Alain Cabras, interculturaliste, est membre fondateur du collectif MarseilleS – Marseille au pluriel, président de Mana Nostrum, professeur associé à Polytech Marseille.
Cette question pourrait avoir l’air lunaire alors que le monde s’embrase petit à petit, que les crises majeures s’accumulent au point d’avoir la sensation d’être dans un embouteillage. Les anciens clivages se brouillent et les nouveaux peinent à donner des repères clairs. Aussi, est-il urgent de réfléchir à nommer les divergences profondes du corps politique et social, grâce à un nouveau clivage qui incarnera l’enjeu majeur du ciment des sociétés française et européenne à venir pour construire un « Nous ». Ce clivage est celui qui oppose multiculturalisme et interculturalisme.
Il est à l’œuvre dans bien des sujets d’actualité qui ne cessent de rendre abrasive la société française : conflit israélo-palestinien, émeutes en France, homophobie et antisémitisme dans certains quartiers et universités, ethno-différencialisme au détriment de la mixité, vêtements prosélytes au lycée, « wokisme », déconstruction de l’Histoire ainsi que toute la lecture de la géopolitique française depuis les décolonisations jusqu’à la Nouvelle-Calédonie.
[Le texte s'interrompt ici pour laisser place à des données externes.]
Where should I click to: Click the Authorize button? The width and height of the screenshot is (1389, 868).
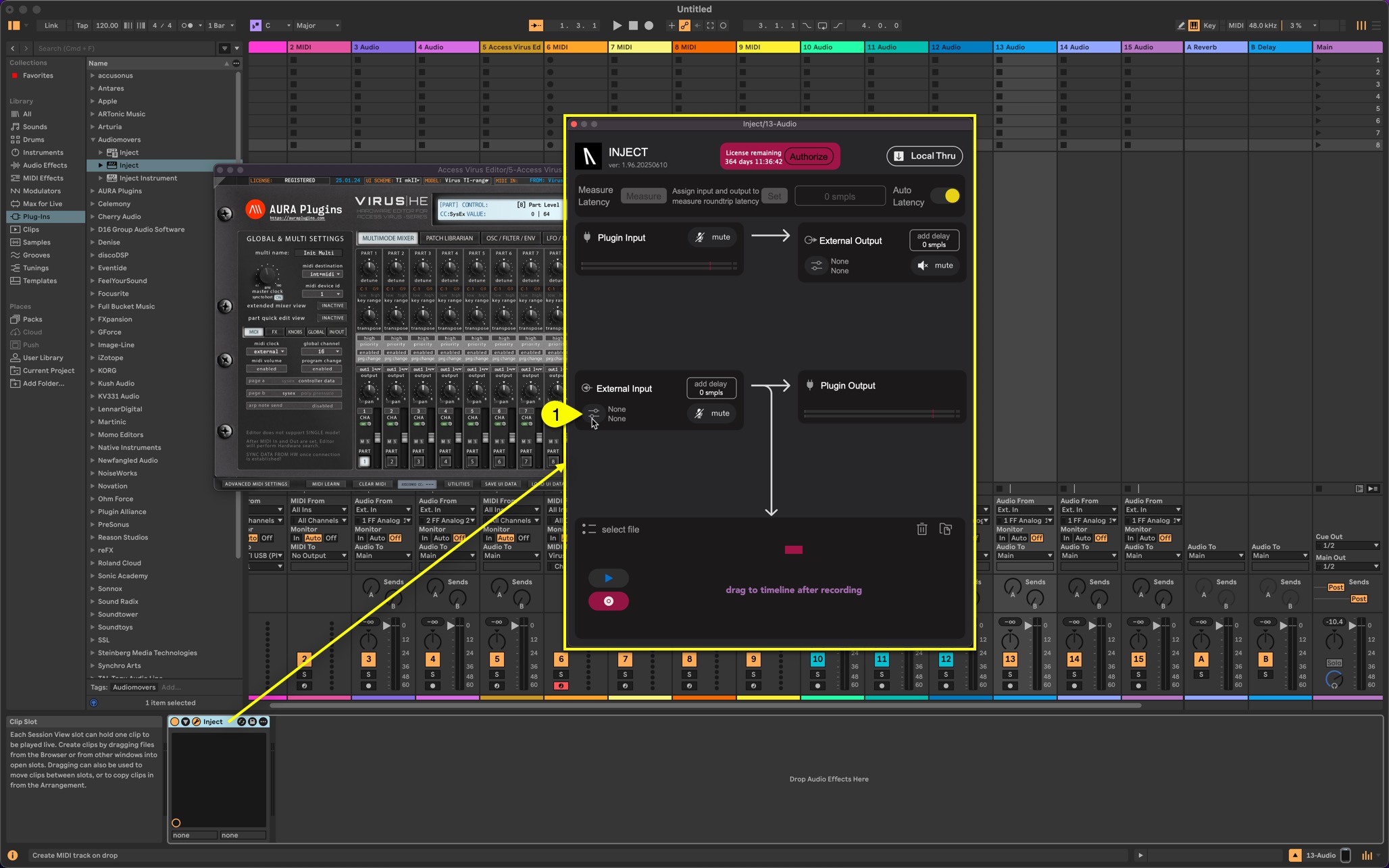808,157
Tout est filtré par une certaine idée de la culture mémorielle et de ses « droits » plutôt que celle de l’intérêt général bien compris.
Les enjeux du clivage
La société française est donc plurielle. C’est un fait social et politique. Certains peuvent le regretter, d’autres s’en réjouir, mais c’est un fait. La question, désormais, est de savoir comment penser/panser cette pluralité et conjuguer le verbe « vouloir » du « vouloir vivre ensemble », si cher au grand Ernest Renan. Le multiculturalisme et l’interculturalisme proposent deux voies qui semblent proches dans l’analyse, mais s’opposent frontalement dans les objectifs. Les deux voies ont en commun qu’une société ouverte, démocratique et humaniste est une société où cohabitent des personnes et des groupes de cultures différentes. Elles préconisent que toutes les différences soient acceptables et acceptées. Mais les similitudes s’arrêtent là.
Cinq différences fondamentales
La première différence majeure est le rôle du cadre culturel de la société d’accueil : le multiculturalisme estime que le cadre est plus impermanent que permanent donc modifiable et négociable ; l’interculturalisme le considère comme plus permanent et valorise sa stabilité pour savoir accueillir la différence. Pour le multiculturalisme, il est l’objet d’une concurrence interne entre groupes de cultures différentes pour le changer. Pour l’interculturalisme, il est la référence à adopter, en priorité, pour s’y adapter.
La deuxième différence essentielle est dans le rapport aux droits : le multiculturalisme estime que le droit à la différence n’est qu’une étape appelant nécessairement la différence des droits, pour les minorités présentes voire celles du passé. L’interculturalisme ne promeut que le droit à la différence, comme seule condition de la réciprocité entre les acteurs dans une société. Cela implique donc un désaccord profond sur la vision de la liberté : individuelle et personnelle pour l’interculturalisme, communautaire et grégaire pour le multiculturalisme.
Troisième différence de taille, dans l’éducation : le clivage se manifeste à travers le combat de plus en plus marqué pour la transmission des savoirs. Dans l’approche interculturelle, les savoirs sont adossés à l’histoire et sont enrobés de mémoires, là où il s’agit de transmettre des mémoires teintées d’un certain savoir, pour la version multiculturelle.
La quatrième différence touche à la définition même du collectif. Le clivage oppose l’unicité interculturelle qui cherche l’union, en préservant les singularités et valeurs des personnes, à l’unité multiculturelle qui les efface au profit du rapport de force entre communautés.
Enfin, la cinquième différence qui les incarne toutes : la vision de la cohésion. Si vous êtes pour l’approche interculturelle, alors la cohésion n’est pas une option, elle est même une obsession. Dans l’approche multiculturelle, la cohésion est le résultat de compromis permanents et d’accommodements raisonnables négociés.
Désormais, c’est le cœur du réacteur de la culture qui fait l’objet du clivage car les revendications multiculturalistes sont exponentielles dans une France bien plus interculturelle qu’elle ne se l’imagine. L’avoir oublié détisse les liens entre Français et abîme la cohésion, il nous appartient d’y remédier en renouant avec le « faire ensemble ».